» **WORK REQUIRED**:
The task requires restating, word for word, the lines of the entries below from the one containing "The width and" through the final one, both included.

[Source data]

- - -

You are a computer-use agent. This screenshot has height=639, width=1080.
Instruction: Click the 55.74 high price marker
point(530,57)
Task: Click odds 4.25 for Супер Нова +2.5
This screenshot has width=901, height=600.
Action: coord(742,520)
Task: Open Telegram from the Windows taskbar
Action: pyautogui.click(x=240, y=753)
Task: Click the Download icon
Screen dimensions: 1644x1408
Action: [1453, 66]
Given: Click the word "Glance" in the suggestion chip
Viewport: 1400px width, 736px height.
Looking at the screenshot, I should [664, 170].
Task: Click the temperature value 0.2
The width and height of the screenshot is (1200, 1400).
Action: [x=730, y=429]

- - -

» **ANSWER SPACE**:
The width and height of the screenshot is (1200, 1400).
Action: [x=730, y=429]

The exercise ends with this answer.